Quartararo n'est pas Zarco mais il va aussi devoir assumer

Le 17/05/2019 à 07:51Mis à jour Le 17/05/2019 à 09:00

GRAND PRIX DE FRANCE – Au Mans, Fabio Quartararo (Yamaha Petronas SRT) sera l'attraction. Il doit autant ce statut à un début de saison remarqué qu'aux difficultés de Johann Zarco (KTM). Son week-end sera réussi s'il parvient à l'assumer comme l'avait fait son aîné. Mais avec d'autres qualités.

On pourrait presque dire que Fabio Quartararo (Yamaha Petronas SRT) a fait le plus dur. Son talent a dissipé le scepticisme ambiant, nourri par des détracteurs qui n'avaient vu que le curriculum vitae du bonhomme, un peu comme les recruteurs réclamant trois années d'expérience à un étudiant pour un job d'été.

Son manque d'expérience et de réussite, qui l'avait privé de ses premiers points à Losail et d'un premier podium à Jérez, a été contrebalancé par le record de précocité qu'il a établi à l'exercice de la pole en Andalousie. Aussi par son enthousiasme et, il faut bien le dire, le personnage qu'il s'est créé. Le bagage a beau être – déjà – significatif, au point "d'épater" le légendaire Valentino Rossi, il ne dit rien de ce qu'il pourra lui apporter au Grand Prix de France.

Le Mans et toute la pression qu'il exerce

Pour lui, le circuit Bugatti sera la montagne que Johann Zarco avait tenté de gravir. Si l'on considère que la victoire en est le sommet, le pilote KTM, lui, l'a déjà tutoyé : il y a mené quelques tours, décroché une pole en 2018 et son premier podium en 2017. Cela suffit à démontrer qu'un pays de moto ne l'est pas seulement par le nombre de spectateurs qu'il envoie sur le circuit le dimanche – il y en avait eu 105.203 au Mans en 2018, record de la saison – mais bien par ce qu'il est capable de transmettre à ses pilotes locaux.

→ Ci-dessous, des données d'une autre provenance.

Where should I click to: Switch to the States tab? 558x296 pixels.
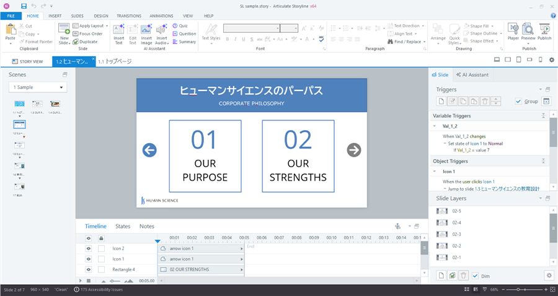(x=123, y=226)
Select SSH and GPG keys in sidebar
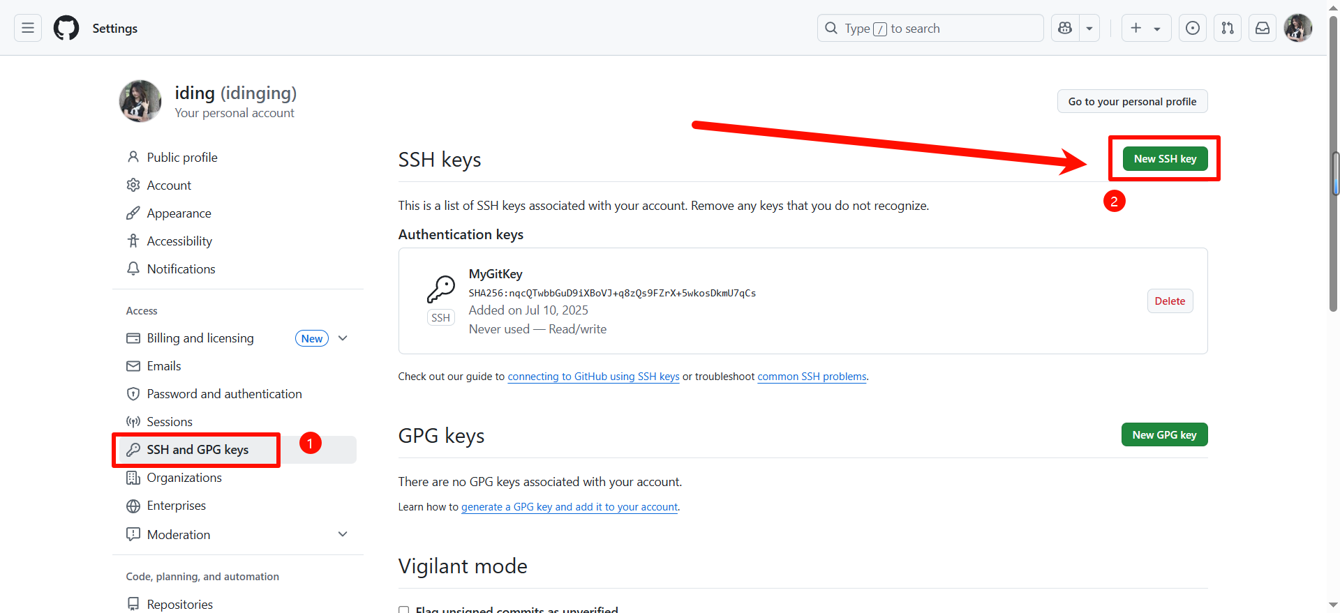The image size is (1340, 613). [x=197, y=450]
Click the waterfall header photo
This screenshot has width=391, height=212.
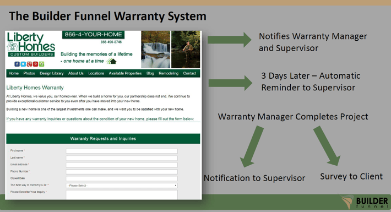156,50
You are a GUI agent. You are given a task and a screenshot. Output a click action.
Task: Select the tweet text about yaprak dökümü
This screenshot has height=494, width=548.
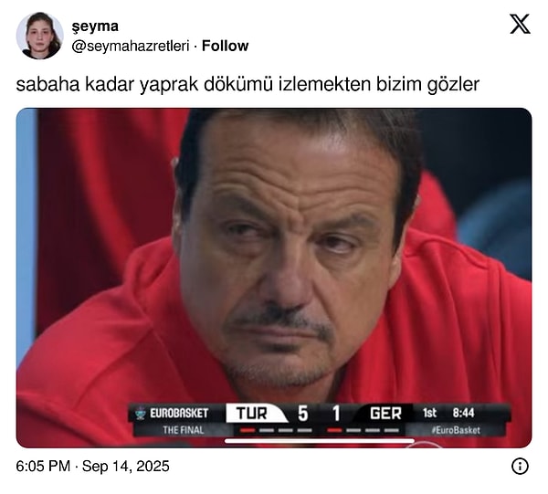248,84
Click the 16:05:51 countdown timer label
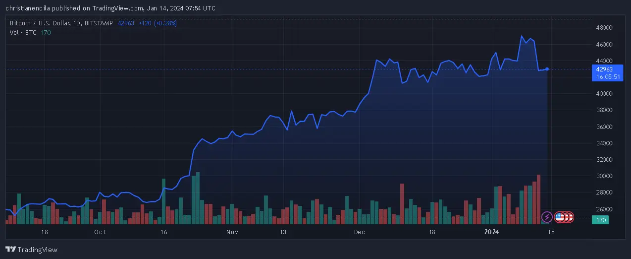 (607, 77)
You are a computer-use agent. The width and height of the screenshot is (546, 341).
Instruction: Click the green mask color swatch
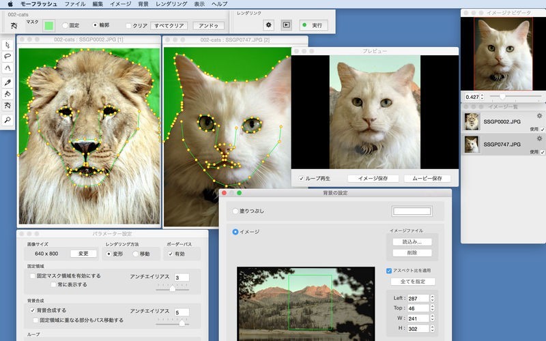(x=49, y=26)
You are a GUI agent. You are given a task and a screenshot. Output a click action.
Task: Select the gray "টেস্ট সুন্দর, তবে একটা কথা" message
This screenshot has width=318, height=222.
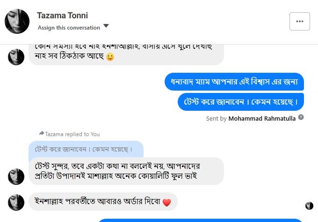point(126,171)
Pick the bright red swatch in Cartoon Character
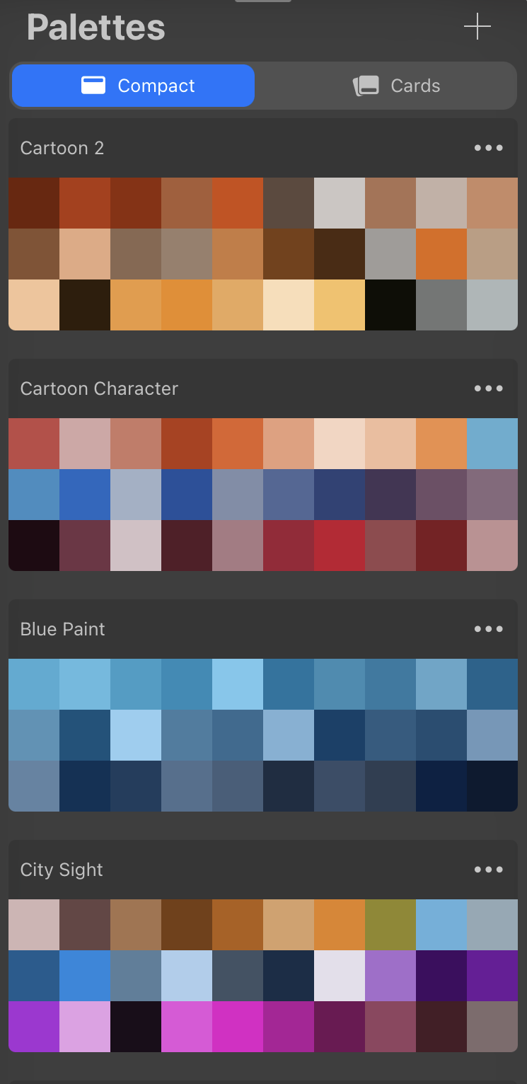527x1084 pixels. point(340,546)
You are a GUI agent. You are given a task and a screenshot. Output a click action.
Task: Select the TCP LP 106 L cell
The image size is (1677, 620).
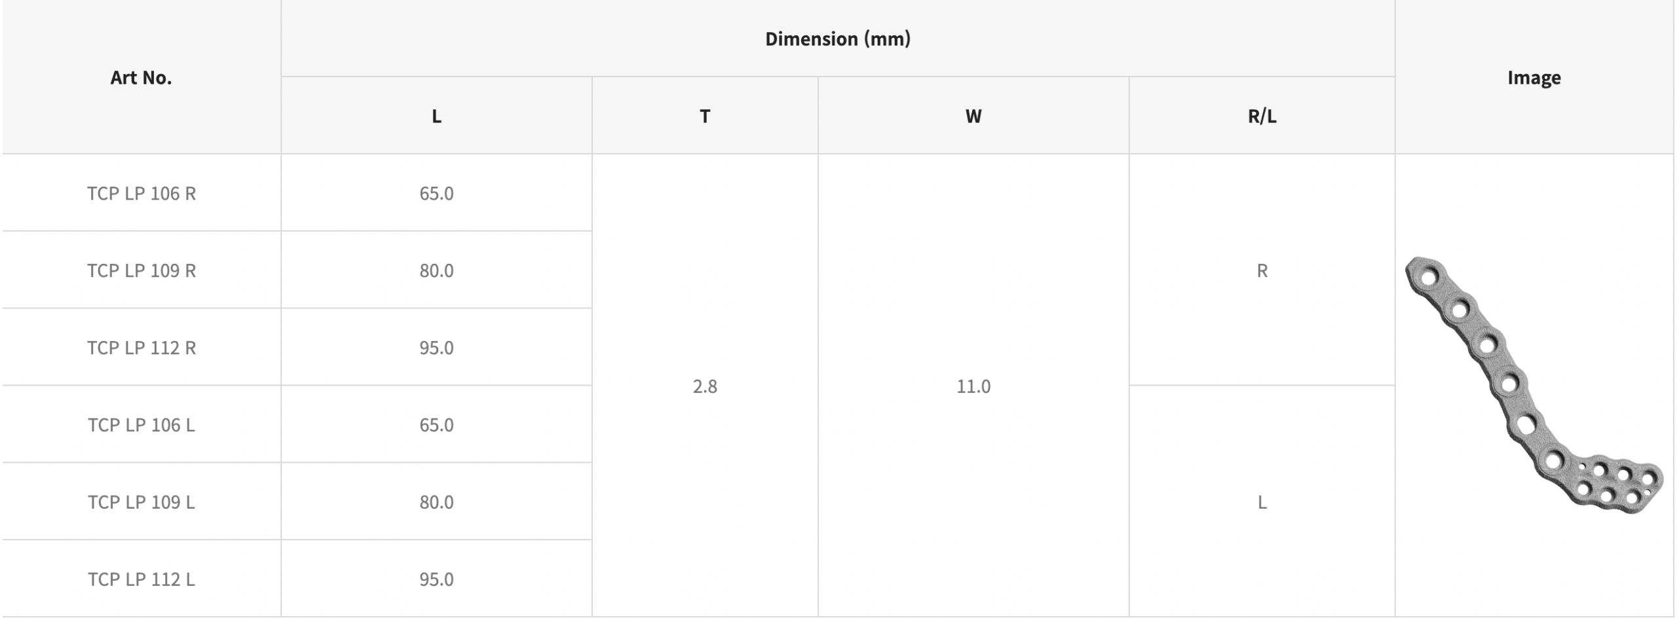coord(141,425)
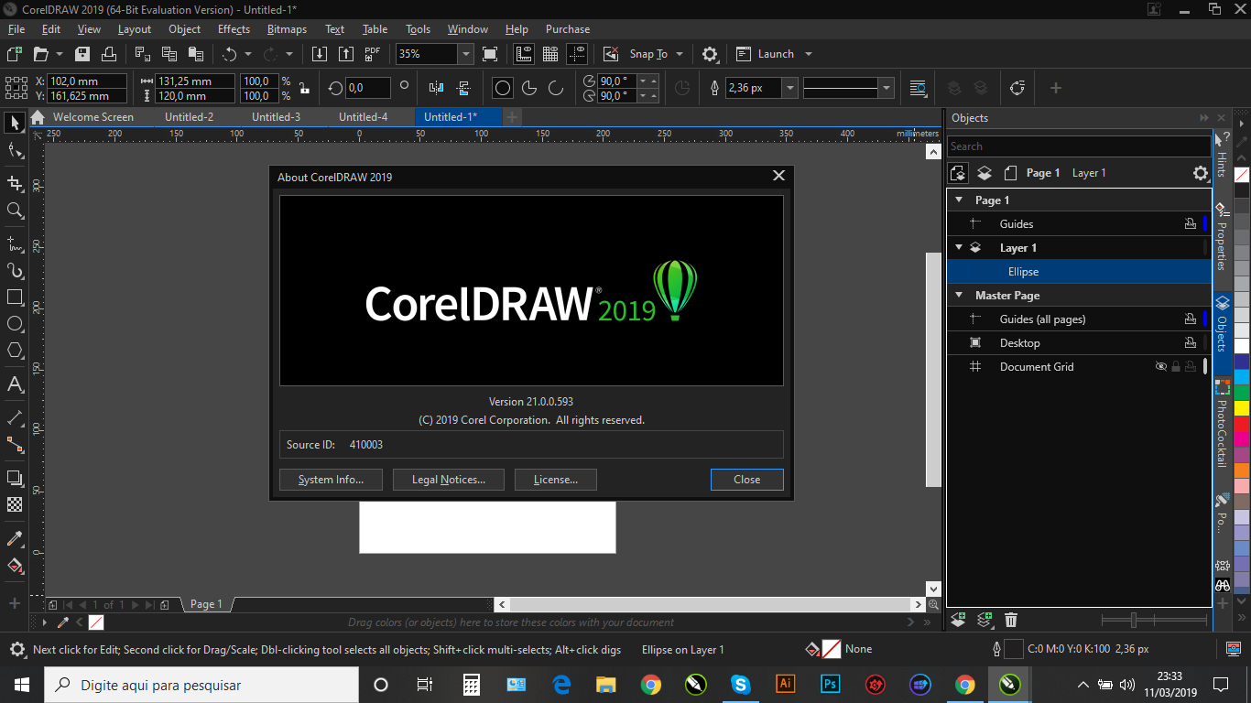Click the System Info button
Image resolution: width=1251 pixels, height=703 pixels.
pos(331,479)
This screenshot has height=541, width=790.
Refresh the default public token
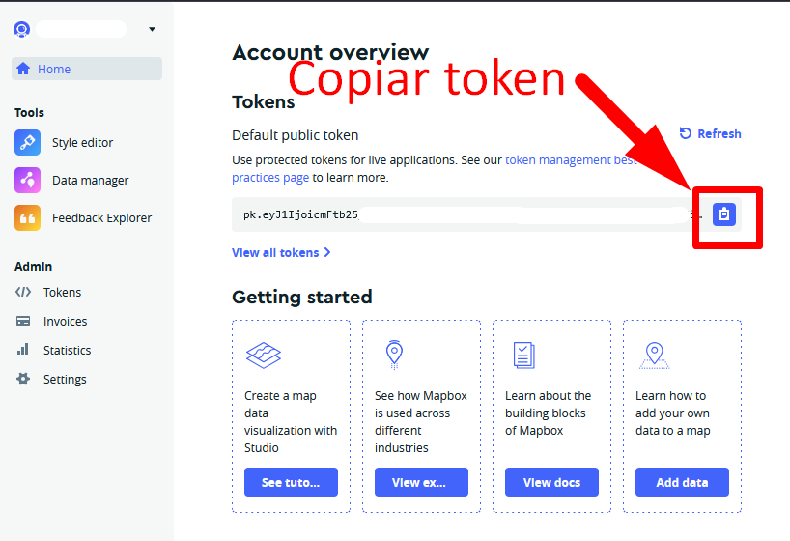point(710,134)
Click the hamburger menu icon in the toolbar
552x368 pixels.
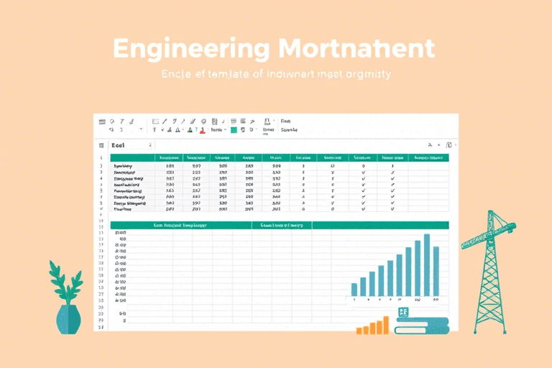[x=101, y=121]
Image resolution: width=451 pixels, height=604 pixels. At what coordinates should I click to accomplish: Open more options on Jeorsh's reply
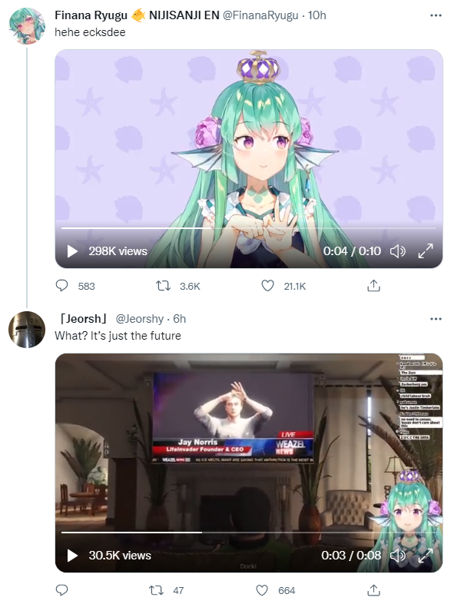point(436,319)
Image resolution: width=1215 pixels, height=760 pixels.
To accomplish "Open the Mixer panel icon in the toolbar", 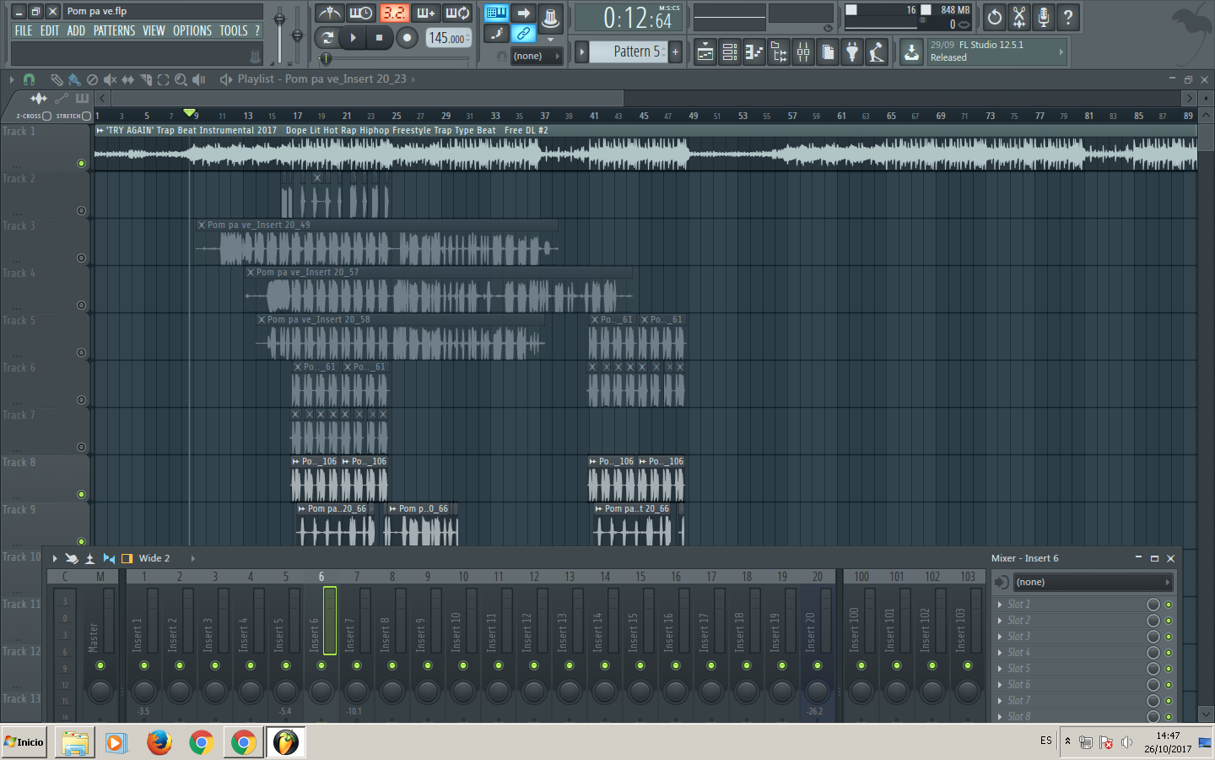I will point(802,52).
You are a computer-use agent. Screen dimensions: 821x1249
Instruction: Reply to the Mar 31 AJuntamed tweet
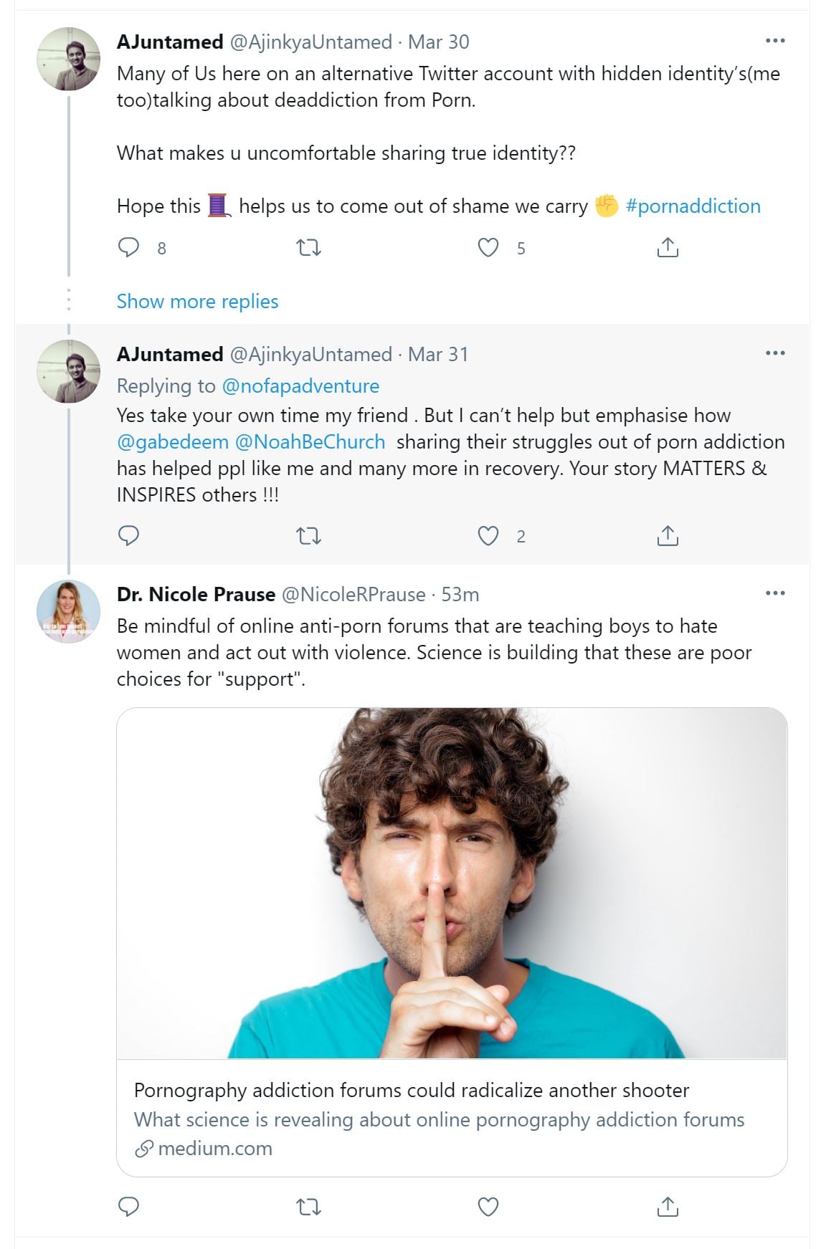pos(128,536)
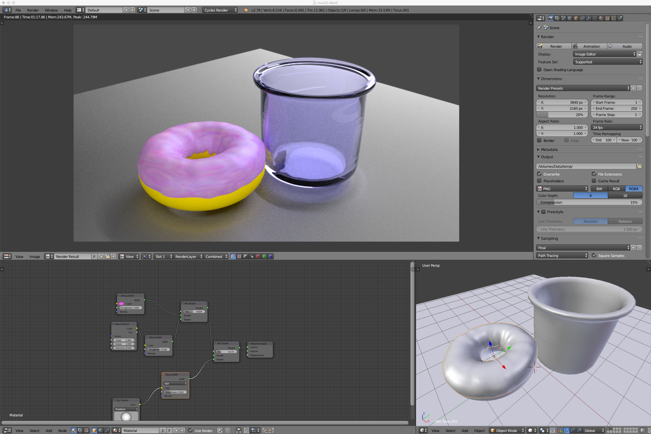Select RGB color mode button
The width and height of the screenshot is (651, 434).
616,189

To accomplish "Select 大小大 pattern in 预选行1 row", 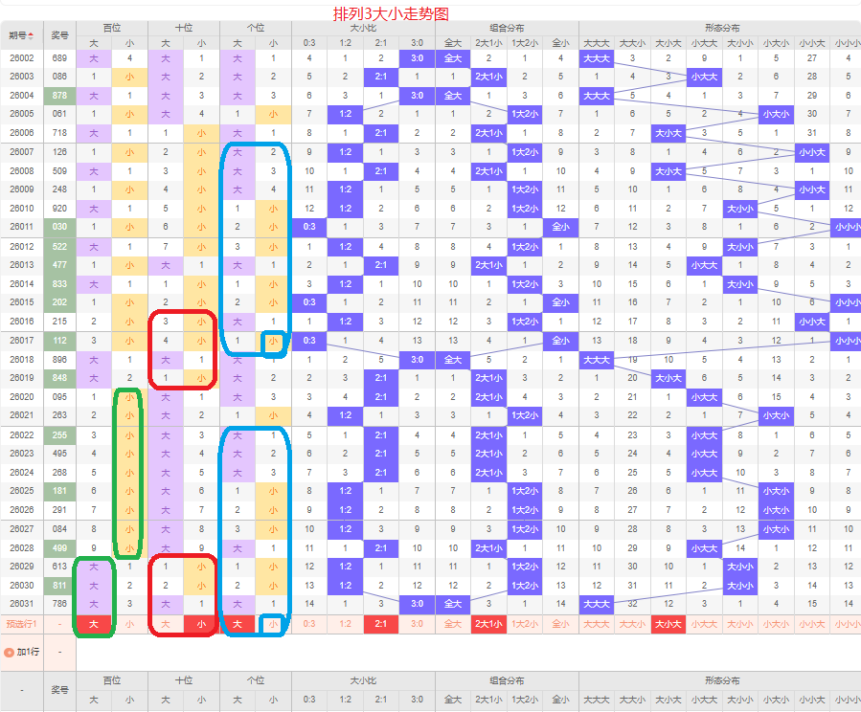I will coord(668,624).
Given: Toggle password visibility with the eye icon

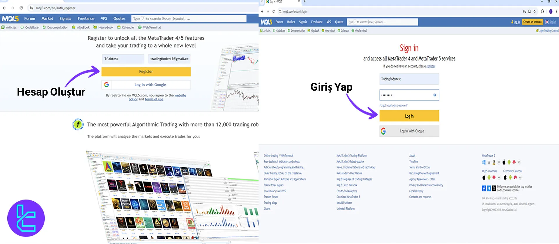Looking at the screenshot, I should [x=435, y=95].
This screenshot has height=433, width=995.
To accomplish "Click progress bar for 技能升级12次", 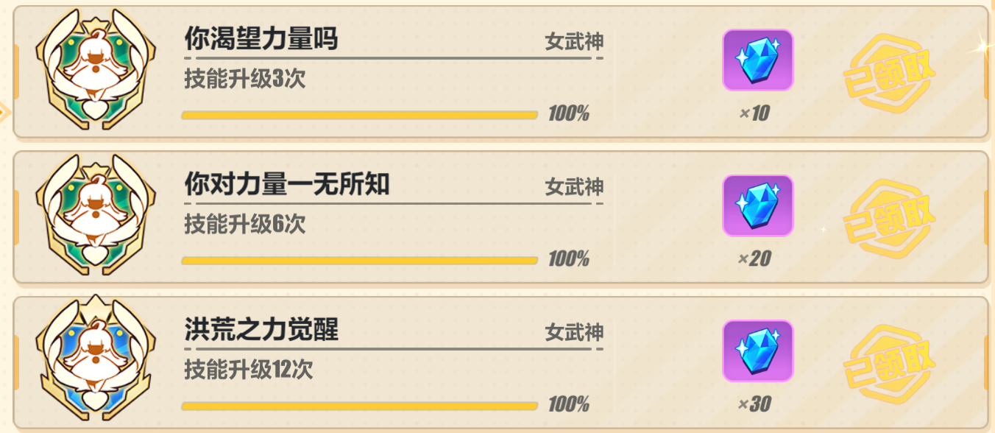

Johann Zarco (Yamaha Tech3) devant la tribune lors du Grand Prix de France 2018

Johann Zarco (Yamaha Tech3) devant la tribune lors du Grand Prix de France 2018Getty Images

Voici donc Quartararo face à l'enjeu de l'engouement et l'intérêt qu'il soulève. "El Diablo" est Français et a, lui aussi, créé un enthousiasme répandu au-delà des frontières de l'Hexagone. Et c'est à peu près tout ce qu'il a en commun avec son aîné. Au Mans, Zarco avait approché le point culminant au profit de son expérience de double champion du monde Moto2 et de son approche de la course, que l'on peut qualifier de "scientifique", voire pragmatique.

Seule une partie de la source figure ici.